Na UFRJ, a docente continua levando estudantes até o Rio Grande do Sul para trabalhos de campo. Bruno Bulak, aluno de mestrado orientado pela professora, esteve em Candelária em 2023 com o auxílio de um edital da Faperj. “Falei para a Marina que eu tinha um trabalho antes de ir a Candelária e outro depois. Ao ver os afloramentos, as camadas de rocha e os fósseis saindo de lá, tudo fez sentido para mim”, disse empolgado. “Foi encantador ver uma parte da história da Paleontologia no Brasil. Todo paleontólogo tem vontade de fazer campo no Triássico do Rio Grande do Sul”, concluiu.
A próxima viagem para a Terra dos Dinossauros gaúcha já está marcada. Em setembro, a pesquisadora vai refazer os passos de Lewellyn Ivor Price, conhecido como o pai da Paleontologia de vertebrados no Brasil. Entre os anos de 1930 e 1940, Price coletou materiais em Candelária e levou para o Museu de Ciências da Terra, na Urca, no Rio de Janeiro.
“Fazendo uma ‘Paleontologia de gaveta’ localizamos fichas do Price em que ele identifica os locais em Candelária onde os materiais foram coletados”, revelou Marina.
O problema é que locais descritos pelo paleontólogo mudaram de nome com o tempo.
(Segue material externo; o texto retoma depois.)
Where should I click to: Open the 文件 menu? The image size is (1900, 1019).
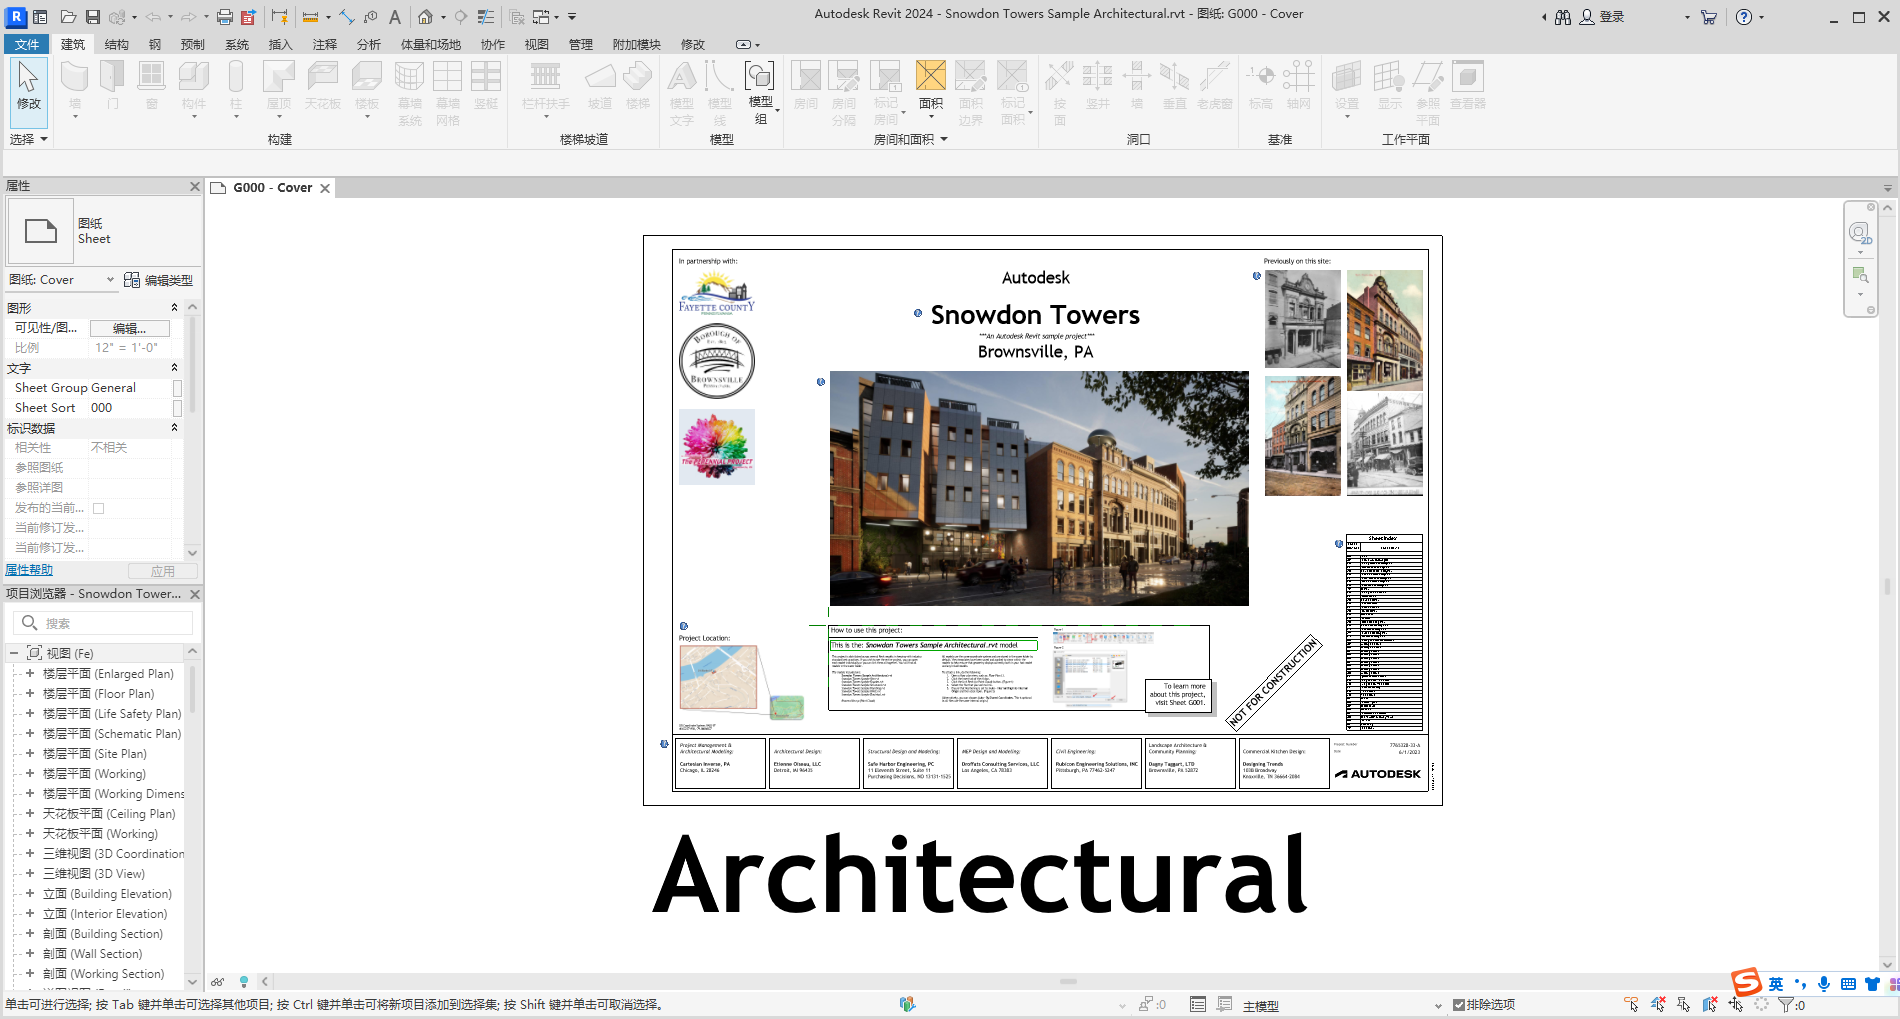point(28,44)
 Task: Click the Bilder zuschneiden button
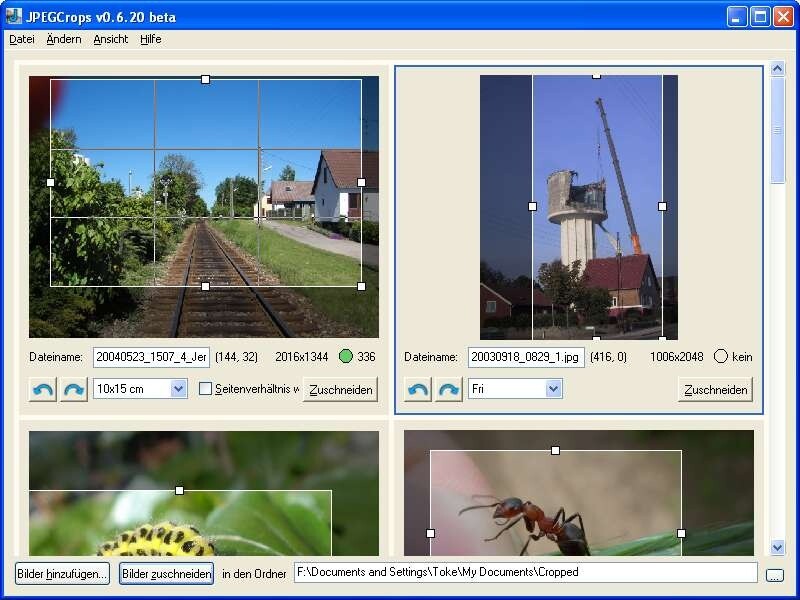tap(166, 574)
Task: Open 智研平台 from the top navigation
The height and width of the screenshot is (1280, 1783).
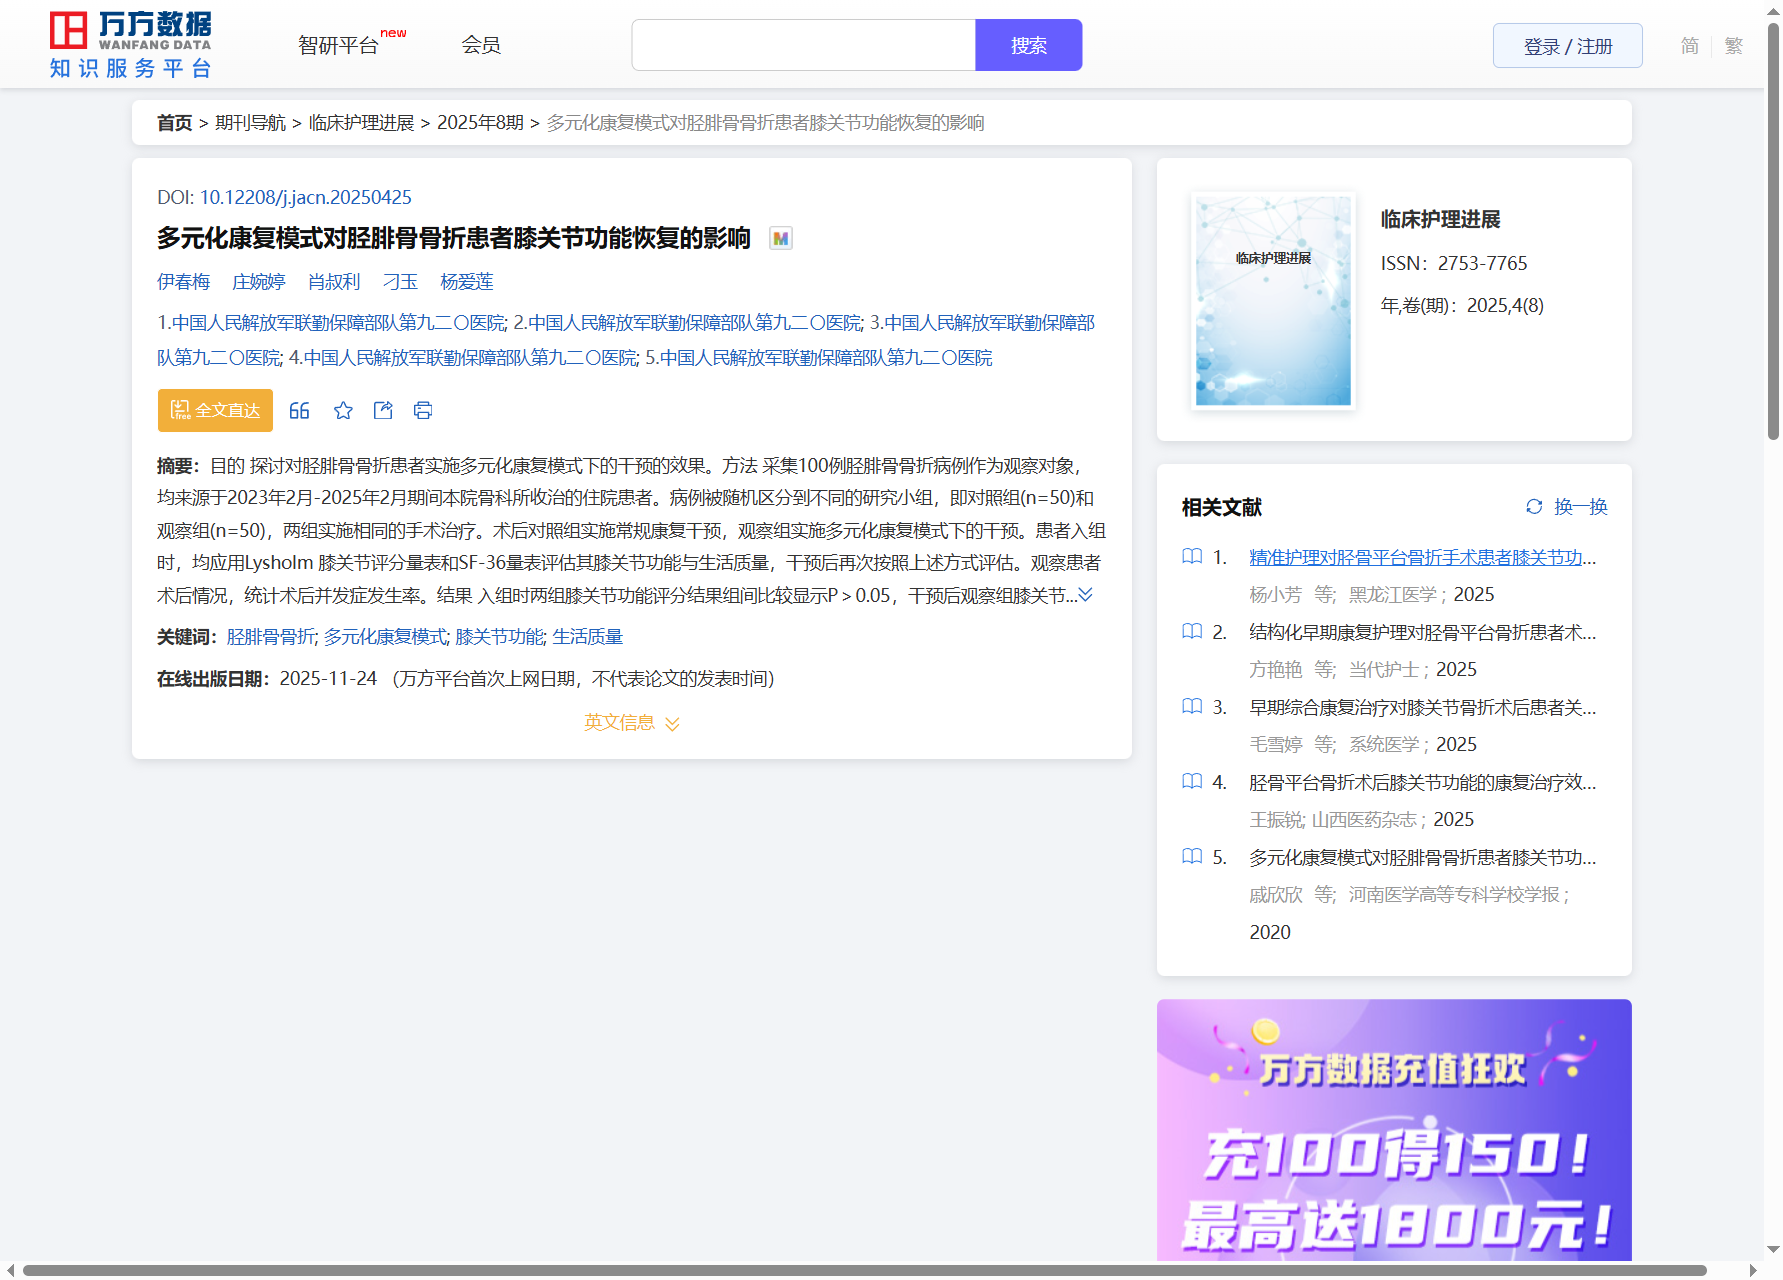Action: pyautogui.click(x=339, y=46)
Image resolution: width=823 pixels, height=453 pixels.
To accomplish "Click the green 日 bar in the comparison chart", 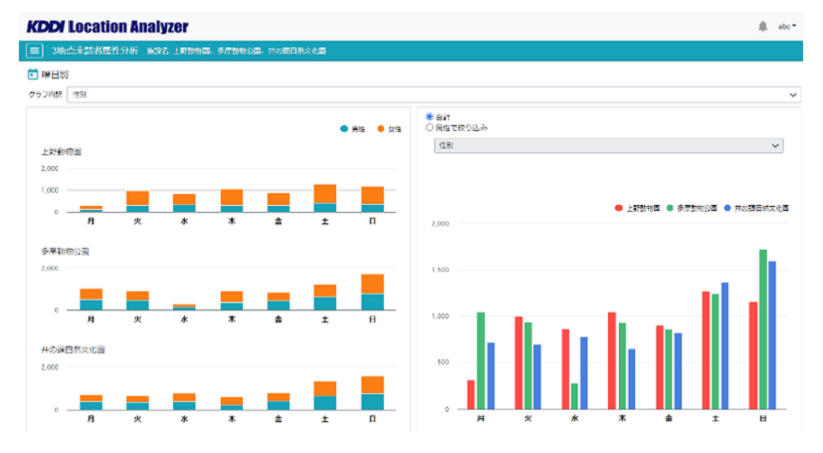I will tap(763, 330).
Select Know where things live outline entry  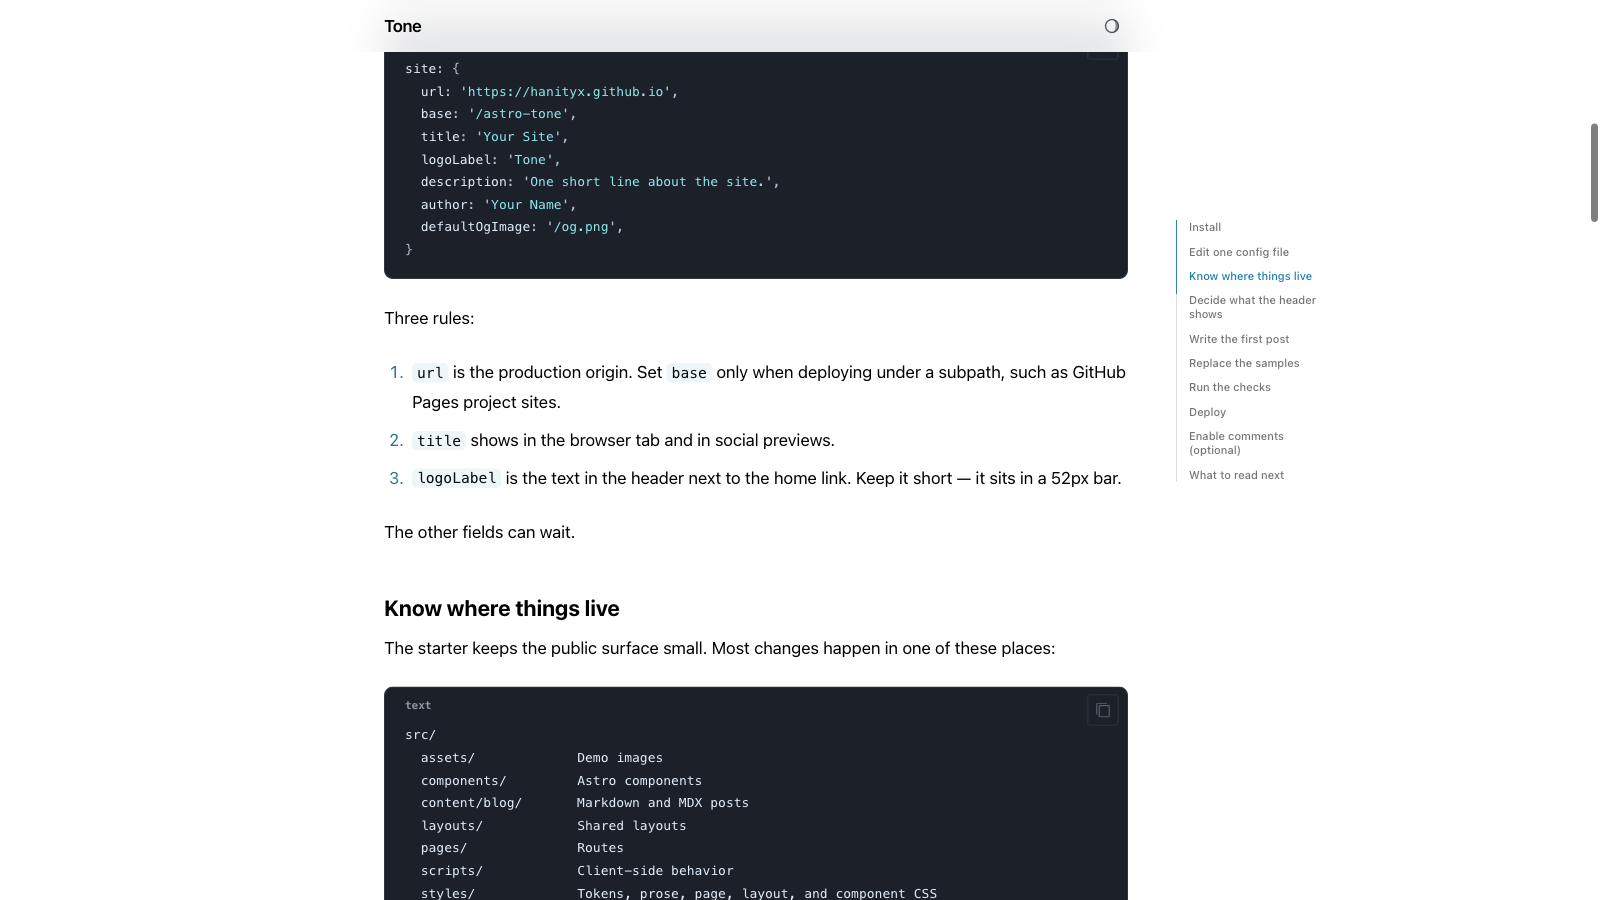click(1250, 276)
A parceria com Carlos Nunes Rodrigues foi fundamental para recuperar os lugares de coleta apontados nas fichas. “Buscamos localizar nomes de pessoas que lá viviam há mais de 80 anos, com referências já desconhecidas dos mais novos”, afirmou Rodrigues. “Em entrevistas com pessoas de mais idade, fomos montando pouco a pouco o quebra-cabeça, descobrindo que alguns lugares hoje se denominam diferente e outros se encontram sepultados em açudes ou aterros”, descreveu o curador.
A investigação de Carlos encontrou o lugar descrito anteriormente como “Sanga do Caranguejo”. Marina guarda altas expectativas para começar a escavar no local. “Ninguém voltou lá desde a década de 1940. Quem sabe fósseis não estão nos esperando?”, disse, com esperança.